Apulia, Lecce and Vieste - Undiscovered Italy
10:26–13:34 Cleethorpes–Manchester Airport
16:00–20:10 Ryanair FR8894 Manchester Airport–Brindisi Airport
Hilton Garden Inn, Lecce


On arrival at the airport, please go to the appropriate check-in desk or baggage drop.
It is recommended that you check in two hours before departure and then proceed through emigration and passport control into the departure lounge. Here you will find bars, restaurants and shops selling everything you are likely to need whilst on holiday.

The gate number and boarding instructions are clearly displayed on television screens throughout the Terminal. Please comply with these instructions, as announcements may not be made. The general level of security at airports has been increased in line with the Department of Transport directives. Wherever possible you should pack liquids in your hold baggage, as there are restrictions on the amount you can take in your hand luggage. All liquids, gels and pastes are limited to a maximum quantity of 100ml and must be carried in a single, transparent, re-sealable plastic bag. This must be presented separately for inspection at the airport security point. All sharp implements should be packed in your suitcase.

On 2 July 2014 the DfT announced they were stepping up some aviation security measures. In line with the US advice, passengers on some routes into and out of the UK may now also be required to show that electronic devices in their hand luggage are powered up or face not being allowed to bring the device onto the aircraft. Passengers flying into or out of the UK are therefore advised to make sure electronic devices being carried in their hand luggage are charged before they travel.
On arrival at the airport, you should retrieve your cases and proceed through customs. Follow signs for arrivals until you come into the main Arrivals Hall, where our tour manager will meet you. Please bear in mind that they may be travelling on the same flight, and so could be the last to arrive at the meeting point. Please remain there until met.
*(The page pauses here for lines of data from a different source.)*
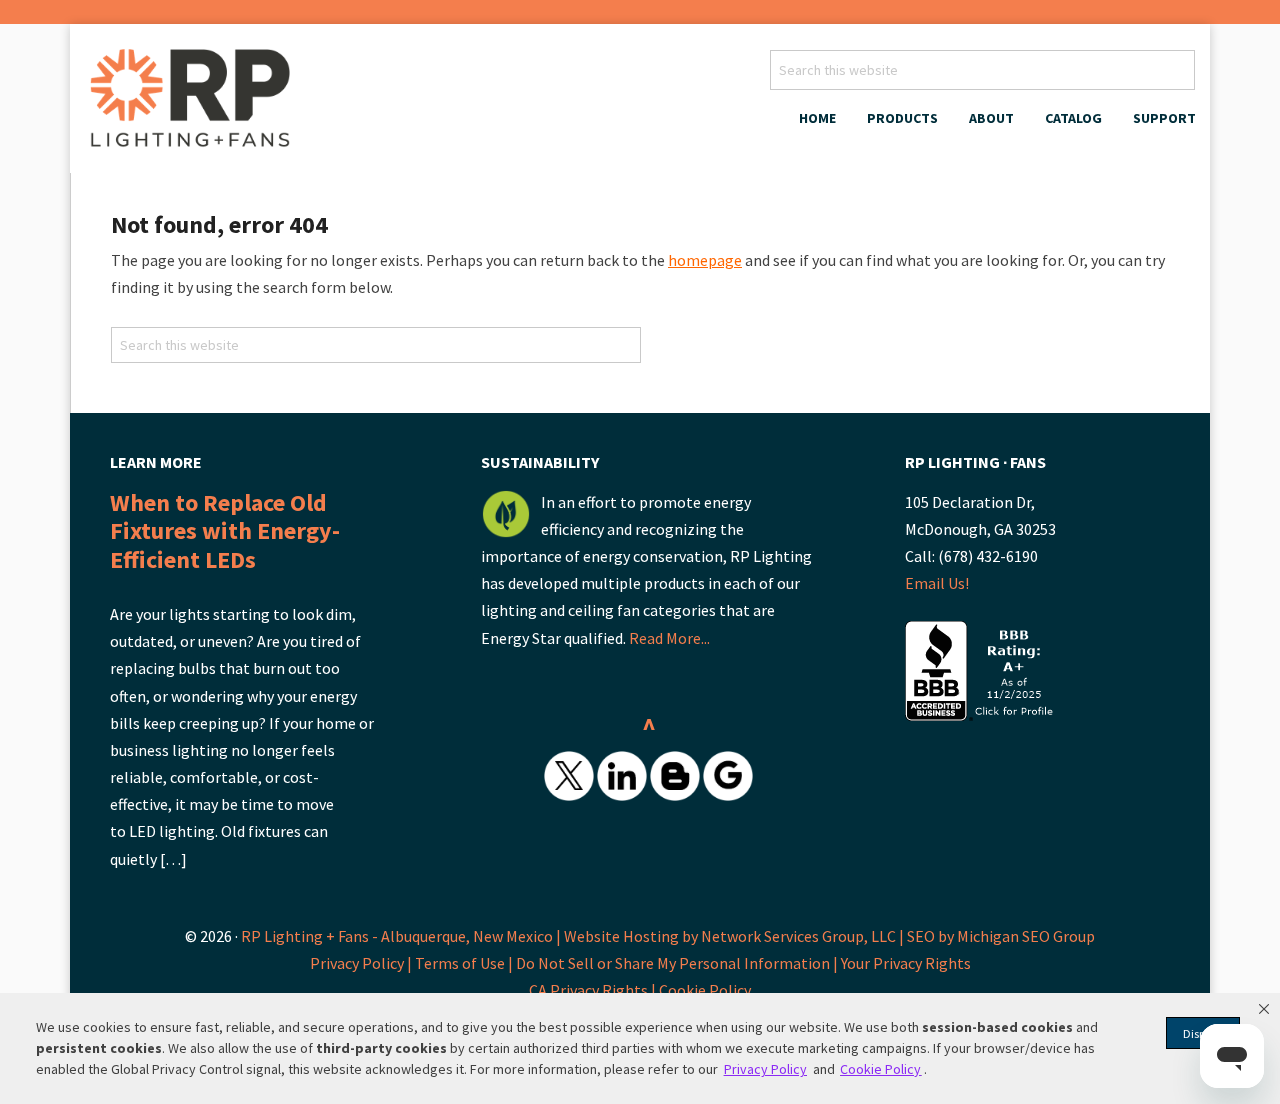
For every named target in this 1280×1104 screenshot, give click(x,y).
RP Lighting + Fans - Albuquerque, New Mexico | (401, 936)
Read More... (669, 638)
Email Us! (937, 583)
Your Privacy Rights (906, 963)
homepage (705, 260)
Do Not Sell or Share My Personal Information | (678, 963)
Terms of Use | (465, 963)
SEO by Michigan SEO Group (1001, 936)
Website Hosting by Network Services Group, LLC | (734, 936)
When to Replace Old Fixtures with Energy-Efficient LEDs (225, 531)
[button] (1264, 1009)
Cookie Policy (705, 990)
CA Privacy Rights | (594, 990)
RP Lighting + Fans (195, 104)
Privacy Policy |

Please note that in order to operate this tour successfully all clients may not necessarily be travelling on the same flight. This will not affect the overall content of your holiday.

The coach will then take you to the hotel (transfer time: approximately two hours and thirty minutes from Bari Airport, 45 minutes from Brindisi Airport), where you will stay for the next two nights on a half board basis. Please note that because of your flight’s late arrival, dinner will not be included on day 1. A replacement lunch will be offered on day 2.

The address of the hotel is:
Hotel Hilton Garden Inn, Via Cosimo De Giorgi 6, 73100 Lecce LE, Italy
Telephone number: 0039 0832 5252
[i] The original information on the website was:
You should arrive at the airport to take your flight to Bari. [This presumably applies to flights from London. Ryanair do flights from Stansted, easyJet and British Airways from Gatwick. Our flight, however, is from Manchester to Brindisi–Salento.] On arrival you will be met and transferred to the four-star Hilton Garden Inn in Lecce for two nights. This fine hotel is very modern in style, with the normal facilities you would expect of such a property, plus roof-top swimming pool and is just a short walk from the old town.…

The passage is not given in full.